Sorenstam thumps Ochoa, wins at Kingsmill
WILLIAMSBURG, Va. (AP) It will take more than one good tournament for Annika Sorenstam to even begin to make a dent on Lorena Ochoa's stranglehold on No. 1 in women's golf.
At least now it looks possible.
Sorenstam conjured memories of the time when she was as dominant as Ochoa is now on Sunday, hitting every fairway and almost every green in a 66 that gave her a seven-shot victory in the Michelob Ultra Open with a tournament record 19-under 265.
"That's the way I used to play," Sorenstam said Sunday after following rounds of 64, 66 and 69 with one that looked to the players in her threesome to be as good as it gets.
"She hit a perfect iron shot every single hole," Jeong Jang said. "Annika's back."
"It's good to see that she is where she was when she was No. 1," added Christina Kim, whose birdie on the final hole - and Jang's bogey after missing a 1-foot putt - tied them with Allison Fouch and Karen Stupples. "It's just - flawless is the best way to put it."
It's never flawless with Sorenstam, who believes it's possible to make birdie at every hole in a round and shoot 54, but coming down the stretch she was close.
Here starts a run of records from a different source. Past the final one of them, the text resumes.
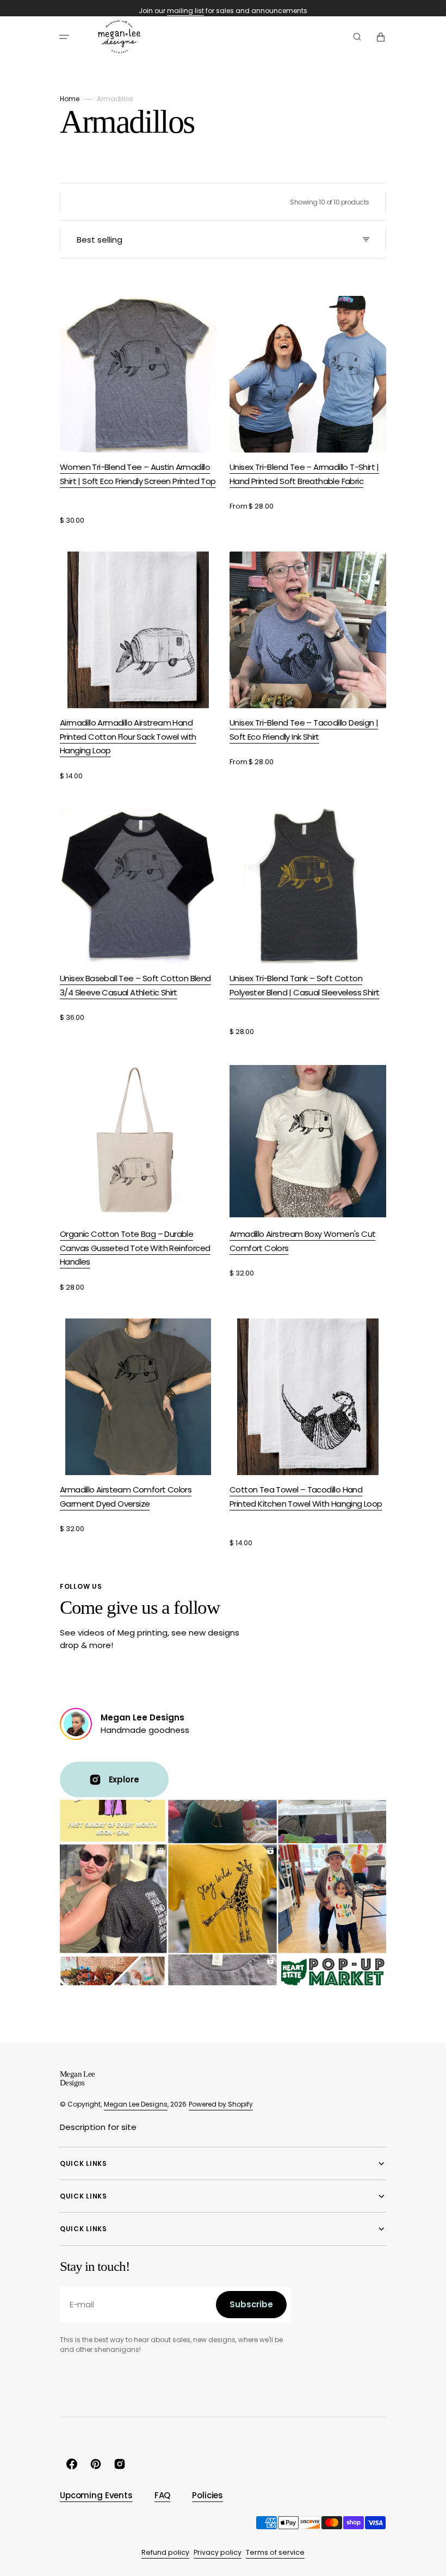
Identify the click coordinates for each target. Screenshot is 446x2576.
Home (69, 98)
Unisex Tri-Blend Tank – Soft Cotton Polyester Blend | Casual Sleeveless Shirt (304, 985)
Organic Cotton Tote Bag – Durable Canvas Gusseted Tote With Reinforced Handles (135, 1247)
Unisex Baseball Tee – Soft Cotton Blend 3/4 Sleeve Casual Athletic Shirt (135, 985)
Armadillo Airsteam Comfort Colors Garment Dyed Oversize (125, 1496)
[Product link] (138, 410)
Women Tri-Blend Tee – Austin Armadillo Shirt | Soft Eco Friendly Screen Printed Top (138, 474)
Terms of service (275, 2552)
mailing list (185, 10)
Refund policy (165, 2552)
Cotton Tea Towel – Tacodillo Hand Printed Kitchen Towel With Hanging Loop (306, 1496)
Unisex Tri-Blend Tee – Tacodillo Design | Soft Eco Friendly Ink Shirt (304, 729)
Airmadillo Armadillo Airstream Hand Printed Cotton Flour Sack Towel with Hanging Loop (128, 736)
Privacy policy (217, 2552)
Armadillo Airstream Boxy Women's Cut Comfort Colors (302, 1241)
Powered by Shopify (221, 2104)
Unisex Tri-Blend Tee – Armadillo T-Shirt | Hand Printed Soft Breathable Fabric (304, 474)
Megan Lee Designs (136, 2104)
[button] (64, 37)
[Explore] (76, 1724)
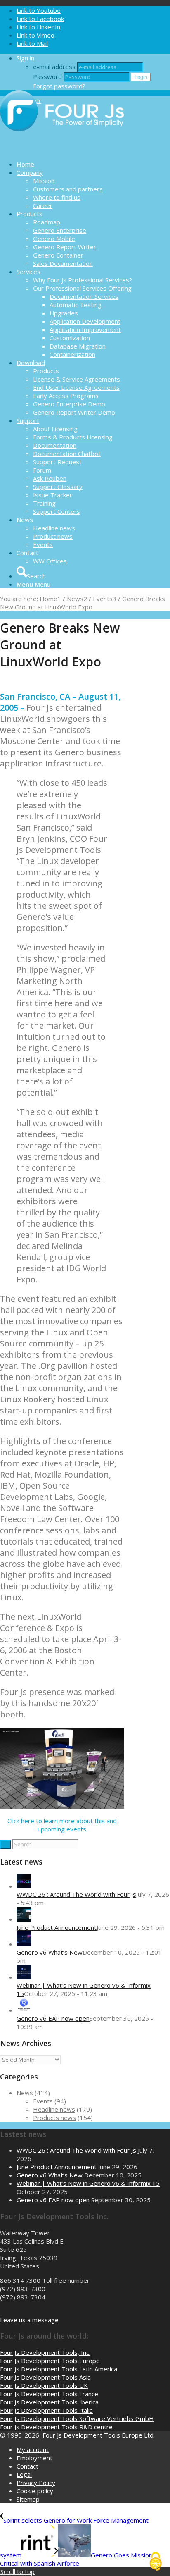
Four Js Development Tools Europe (50, 2360)
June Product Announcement (57, 1927)
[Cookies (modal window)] (155, 2562)
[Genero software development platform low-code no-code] (62, 150)
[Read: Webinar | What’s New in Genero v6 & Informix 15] (24, 1977)
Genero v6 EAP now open (53, 2018)
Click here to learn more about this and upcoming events (62, 1825)
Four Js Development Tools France (49, 2394)
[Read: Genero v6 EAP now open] (24, 2010)
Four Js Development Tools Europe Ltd (97, 2435)
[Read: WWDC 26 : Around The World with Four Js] (24, 1886)
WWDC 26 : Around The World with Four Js (76, 1894)
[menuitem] (93, 164)
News (25, 2093)
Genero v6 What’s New (50, 1952)
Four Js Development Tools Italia (46, 2410)
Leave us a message (29, 2320)
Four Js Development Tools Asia (45, 2377)
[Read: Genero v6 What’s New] (24, 1944)
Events (43, 2101)
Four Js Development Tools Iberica (49, 2402)
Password (47, 76)
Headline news (54, 2109)
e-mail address (54, 66)
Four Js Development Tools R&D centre (56, 2427)
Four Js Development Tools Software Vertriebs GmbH (77, 2418)
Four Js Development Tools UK (44, 2385)
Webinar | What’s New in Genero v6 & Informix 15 (88, 2183)
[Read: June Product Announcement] (24, 1919)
She had five birdies on the back nine, including three in a row, and birdie putts on most every hole.
"That's about as good as I can hit my iron shots," she said. "Make a few more putts and get some distance on my drives and I'm going to tell you that's as good as I can play."
The victory was the Swede's third in eight events, and in the process she also answered the doubters who said she was no threat to Ochoa, who has five wins already this year.
An eight-time player of the year, Sorenstam has a long way to go to get back to the top, but said she'll try with a much different approach.
Before, she said, "I was just focusing on golf and, you know, that's all I did. Now, I feel like I'm a more rounded person and have a better perspective on things."
Sorenstam, who is planning a January wedding to fiance Mike McGee, has opened her own golf academy and also developed an appreciation for playing golf when her back didn't let her.
"The last year, you know, going through what I did, you appreciate making cuts, you appreciate being in the top 10 and having a chance to win," she said. "There's so many players out here that I think when you step away for a while, you see it in a different light."
Jang, too, saw things in a different way after missing a 1-foot putt on the final hole, costing her a second-place finish by herself and approximately $60,000.
"I was really happy - until the 18th hole," she said.
Kim needed a birdie on the final hole to move into the four-way tie for second, while Fouch shot a closing 64 and Stupples had a 66 in her first Mother's Day event as a mom.
Her son, Logan, was born April 21.
But the story was Sorenstam, who said this weekend she knew there were people that thought her best days were behind her. She also said she'd love to play her way back to No. 1.
She looked ready all day en route to her 72nd career victory.
Jang, playing with a sore wrist that she said has bothered her for more than a year, made a 15-foot birdie putt on the fifth hole to get within two. Sorenstam promptly hit her approach on the par-4 sixth to within 12 feet and made it to restore the three-shot edge.
When Jang chipped in from 40 yards on the par-4 ninth, Sorenstam left her long birdie putt just short, but hit her approach to within a few feet on No. 10 for another birdie.
By then, it was all but over. Sorenstam made sure with three consecutive birdies beginning on the par-3 13th, then another by hitting it close on the par-3 17th.
She was all smiles while waiting on the tee at the par-4 18th hole, where she snap-hooked her drive into the water on Saturday, one of only two mistakes that hurt her all weekend.
Besides Sorenstam, the day was remarkable for several other players.
Katherine Hull, who started the day tied for 21st, made the first double-eagle of the year when she hit a 3-wood 229 yards on the par-5 seventh, part of a 64 that lifted her into sixth. The best round of her career also included a double bogey at the par-4 10th.
And Shi Hyun Ahn, whose first three rounds were 71, 71 and 72, tied the course record with a 63, making nine birdies and eight pars before a bogey on the par-4 ninth, her last hole.